-------- INFORMATION SUPPLIED --------

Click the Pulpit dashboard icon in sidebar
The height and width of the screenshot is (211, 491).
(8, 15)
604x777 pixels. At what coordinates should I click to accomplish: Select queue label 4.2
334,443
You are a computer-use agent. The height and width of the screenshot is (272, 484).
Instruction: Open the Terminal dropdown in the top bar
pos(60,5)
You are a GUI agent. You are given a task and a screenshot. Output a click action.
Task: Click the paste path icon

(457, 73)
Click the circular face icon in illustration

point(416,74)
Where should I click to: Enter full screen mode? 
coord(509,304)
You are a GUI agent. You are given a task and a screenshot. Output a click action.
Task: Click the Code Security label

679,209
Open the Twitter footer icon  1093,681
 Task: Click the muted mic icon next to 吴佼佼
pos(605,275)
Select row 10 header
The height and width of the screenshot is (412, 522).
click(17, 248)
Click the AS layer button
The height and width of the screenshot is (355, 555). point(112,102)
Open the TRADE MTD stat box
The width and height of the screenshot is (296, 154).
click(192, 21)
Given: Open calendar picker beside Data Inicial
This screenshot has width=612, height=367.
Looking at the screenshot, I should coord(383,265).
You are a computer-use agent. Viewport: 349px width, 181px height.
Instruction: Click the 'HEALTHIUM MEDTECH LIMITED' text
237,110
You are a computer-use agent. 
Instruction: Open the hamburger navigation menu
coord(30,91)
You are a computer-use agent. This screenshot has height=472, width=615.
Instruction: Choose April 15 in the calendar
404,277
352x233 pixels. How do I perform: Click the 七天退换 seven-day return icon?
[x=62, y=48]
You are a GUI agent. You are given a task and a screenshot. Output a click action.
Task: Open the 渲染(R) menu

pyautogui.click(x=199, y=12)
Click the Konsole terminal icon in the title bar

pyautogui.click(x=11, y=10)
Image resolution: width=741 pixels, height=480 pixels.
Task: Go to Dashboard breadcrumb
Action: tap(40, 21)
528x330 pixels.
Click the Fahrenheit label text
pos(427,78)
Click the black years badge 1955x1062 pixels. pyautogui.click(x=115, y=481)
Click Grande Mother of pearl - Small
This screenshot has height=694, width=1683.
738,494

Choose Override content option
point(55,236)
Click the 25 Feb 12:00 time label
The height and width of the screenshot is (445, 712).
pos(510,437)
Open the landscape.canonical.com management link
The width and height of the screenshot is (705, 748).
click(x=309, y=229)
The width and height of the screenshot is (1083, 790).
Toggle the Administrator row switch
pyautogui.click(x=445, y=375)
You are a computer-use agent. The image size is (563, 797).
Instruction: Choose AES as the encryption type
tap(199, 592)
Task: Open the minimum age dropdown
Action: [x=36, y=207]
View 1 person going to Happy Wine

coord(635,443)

--------

=== EXERCISE DESCRIPTION ===
Reproduce the records above exactly, starting with the line that contains "Click the black" and ending with the last line.

=== COMPLETED TASK ===
Click the black years badge 1955x1062 pixels. pyautogui.click(x=115, y=481)
Click Grande Mother of pearl - Small
This screenshot has height=694, width=1683.
738,494

Choose Override content option
point(55,236)
Click the 25 Feb 12:00 time label
The height and width of the screenshot is (445, 712).
pos(510,437)
Open the landscape.canonical.com management link
The width and height of the screenshot is (705, 748).
click(x=309, y=229)
The width and height of the screenshot is (1083, 790).
Toggle the Administrator row switch
pyautogui.click(x=445, y=375)
You are a computer-use agent. The image size is (563, 797).
Instruction: Choose AES as the encryption type
tap(199, 592)
Task: Open the minimum age dropdown
Action: [x=36, y=207]
View 1 person going to Happy Wine

coord(635,443)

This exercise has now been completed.